Baila, gatita, baila para mí.

Muévete, contonea tus caderas, haz como si no te viera.

Me paro, como cada viernes, a mirarte. Me invento excusas inverosímiles para pasar por tu puerta, y lo sabes.

Te dejas llevar por la música, ignoras el móvil y mi mirada. Solo bailas, despeinada, desenfadada, descarada. Vas descalza, con apenas ropa, te sientes libre. Y yo no puedo más que desear ser la gota de sudor que recorre juguetona tu cara y se pierde en tu pecho.

Repites una y otra vez el mismo movimiento. Los pies en punta, la pierna al cielo y tu sonrisa al espejo. Báilame, gatita, hazme creer que soy el único que tiene el privilegio de verte mover la cintura.  Estira, haz ese movimiento imposible y después repítemelo, a mí, sobre mí.

Pasan los minutos, estás cansada pero te ríes. Sabes que ahora habrá función privada, disfrutas sabiendo que en tus manos soy un simple títere que se deja hacer, porque gata, besaría el suelo por donde pisas solo por verte bailar.

Llega la hora. Las siete en punto de la tarde. La clase llega a su fin. Estoy nervioso. Sé lo que va a pasar después. Te deseo, gatita, me muero de ganas por abrazar esas caderas mientras se mueven al compás de nuestro baile.

Vas despidiendo a la gente, me miras de reojo. Sales a la puerta y me haces un gesto con la cabeza para que entre contigo. No es la primera vez que nos vemos, pero me sigo poniendo nervioso cada vez que te siento cerca.

“¿Qué pasa contigo?” ¿Aún me lo preguntas? Cierras los ojos y te ríes. Haces conmigo lo que quieres. Me coges la mano y me metes dentro del estudio. Todo está lleno de espejos y una sola colchoneta espera en medio de la estancia, quieres que me siente allí y te vea bailar.

Porque ahora solo bailas para mí. Empieza a sonar de fondo “Smooth” de Santana, vienes y te pones delante de mí y bailas. Tu pelo se hace dueño del espacio y tu cuerpo se mueve con cada giro de la música. En el primer estribillo me lanzas la camiseta que llevas puesta. Tus manos se pasean por todo tu cuerpo hasta llegar al pantalón que haces que caiga con dos golpes de cadera. Yo empiezo a quitarme la camiseta pero te acercas y me frenas. Aquí mandas tú, gatita. Ya me ha quedado claro.

Coges mis manos y las pones sobre tu pecho, te das la vuelta para que desabroche el sujetador. Luego paseas mis manos por tu cintura y las dejas rozando el hilo del tanga negro que llevas. Juego un rato a ponerte nerviosa para que me obligues a bajártelo de una vez. Y allí estás toda entera, pero no eres mía, ni de nadie. Gata callejera, quién pudiera tenerte así, todos los días.

Me clavas las uñas en la espalda a la vez que me besas y me arrancas la camiseta. Te muerdes el labio de abajo y al ver mi expresión sueltas una carcajada; tú llevas el mando. Te pones de rodillas frente a mí y desabrochas mi pantalón. Y chupas; gatita, me vuelves loco. Te la comes entera, y repites. Mueves tu lengua en círculo a la vez que masajeas con la mano.

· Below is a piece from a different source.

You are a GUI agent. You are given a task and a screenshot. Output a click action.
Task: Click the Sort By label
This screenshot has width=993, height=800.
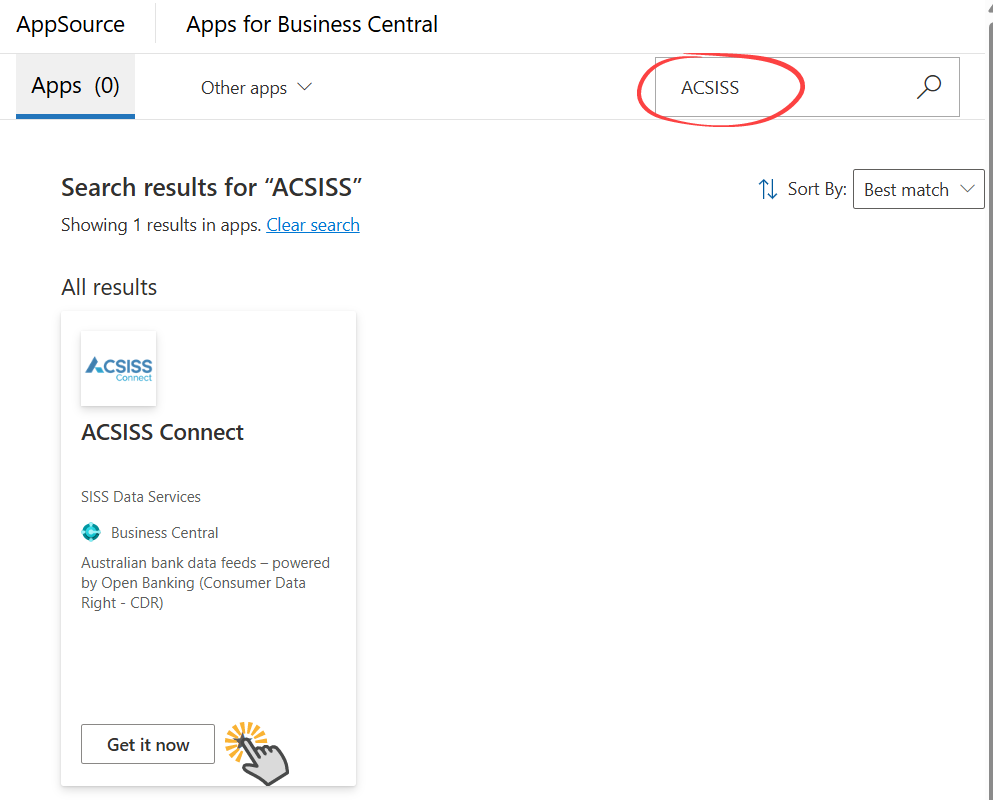click(x=817, y=189)
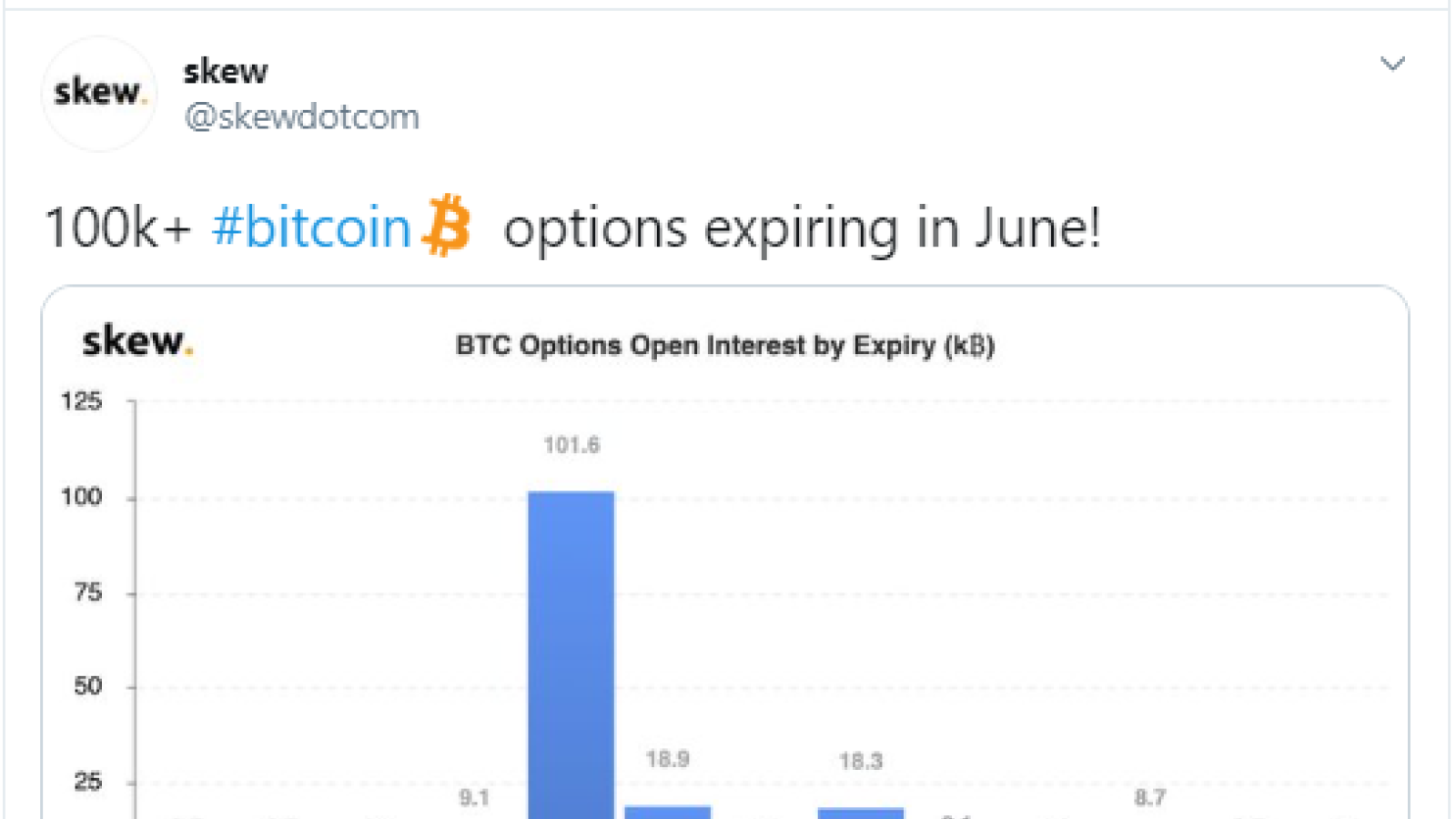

Y yo ya no puedo más. Para un momento, no me mires enfadada que lo que viene ahora es mejor. Me empujas y me obligas a tumbarme en la colchoneta. Y te sientas en mi cara. Yo empiezo a jugar con mi lengua y a meterte poco a poco el dedo índice; estás mojada. Te escucho maullar y eso es superior a mí. Podría correrme solo escuchándote gemir. Cuando estás a punto, y estas son tus normas, te pongo a cuatro patas y te doy fuerte. Noto como te corres sobre mí, tenías ganas y te gusta lo duro.

Ilustración de @ucavsl.

Paras el polvo. Ya te has corrido, sin embargo yo aquí estoy a tu merced. La decisión es tuya. Te ríes. Sabes que haré lo que me digas.

“Háztelo tú, yo te miro.”

Y así lo hago, sabes lo que me pone, sabes lo que tienes que hacer. Y me corro, solo mirándote. Sin hacer nada. Nos vestimos y empiezas a recoger y limpiar el estudio.

“¿Quieres que te acerque a casa?”

“No, gracias, si vivo aquí al lado.”

Nunca me dejas conocerte más allá de estas cuatro paredes, ese es el trato. Hasta que tú quieras, gatita. O no.